Atkins, it ain't

Not much has suffered during my two months of life in Argentina, save my waistline. My belly isn’t hanging down over my belt just yet, but give me another two months with Argentine cuisine, and the Great Spillover might just begin.

How to sum up the Argentine diet?

Umm…meat and sweets.

There you go.

Argentines are big meat eaters. In 2007, per capita beef consumption was 149 pounds a year, according to one source, down from 396 pounds per annum in the 19th century. Yikes.

I mean, they do have good reason to enjoy consuming cow – their country is one of the major producers of the stuff (the country has just under 40 million people and some 50 million cows) and its quality is way up there. The majority of restaurants seem to be parrilla (grill) places offering numerous beef cuts, chorizo sausages, blood sausage, short ribs, breaded meats, pork, barbecued chicken, and so on, ad infinitum.
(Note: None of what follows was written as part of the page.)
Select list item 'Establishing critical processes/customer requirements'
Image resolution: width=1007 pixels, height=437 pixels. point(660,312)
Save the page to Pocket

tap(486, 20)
This was tea meant for two

But hey, why be forced to choose just one animal part? Go for the gold with the meat feast platter – oh, I forget the name. The first time I saw one of those being carried out – a large, raised platter heated from below piled at least four inches high with cuts of meat – I thought some banquet was happening in the next room. It was for the family of four at the next table.

But man, after a while, it gets to be too much. I’m no vegetarian, and am really not a health fanatic when it comes to my diet. But here, order a hamburger or a lomito and what you get is heart attack on a plate.

The beef, that’s fine, but usually it’s covered in a slice of ham, a half-inch layer of melted cheese, and then an egg, boiled or fried. Oh, don’t forget the sea of French fries that come with it. Tired of that, there’s pizza and pasta, which Argentines eat mountains of. Cream and red meat (really?) sauces are preferred.

Desert anyone?

My typical breakfast

Oh yes, there is the divine dulce de leche, a thick caramel paste that once must have been the nectar of the gods. It’s often layered between short-bread cookies dipped in chocolate (alfajores), or stuffed into mini croissants dusted with confectioner’s sugar, or simply eaten out of the jar by addicts like me, until they go into sugar shock.

Don’t forget the flan, which also has a dulce de leche variation, or the gelato stands on every street corner, where for about US$2.50, you can get a big Styrofoam container overflowing with three of your favorite flavors. They say it has less fat than American ice cream, you know, so what’s the harm?

Note the empty nature of the jar

I don’t know why Argentines, with all these high-carb, high calorie, big-portioned meals, aren’t just huge. The men do tend to be bigger than Europeans after, say, the age of 40, but they don’t in any way approach the American girth. What gives? They’re not all dancing tango 24/7.

So I complain and I regret and I just continue to eat it up. Asceticism can wait until I return to Berlin. (I don’t want to talk about it!)

In fact, after I wrap this up, I’ll probably head out to the restaurant here in Iguazú recommended in my guide, supposedly the best in town. What I’ll order? Probably a big hunk of cow flesh and a glass of Malbec.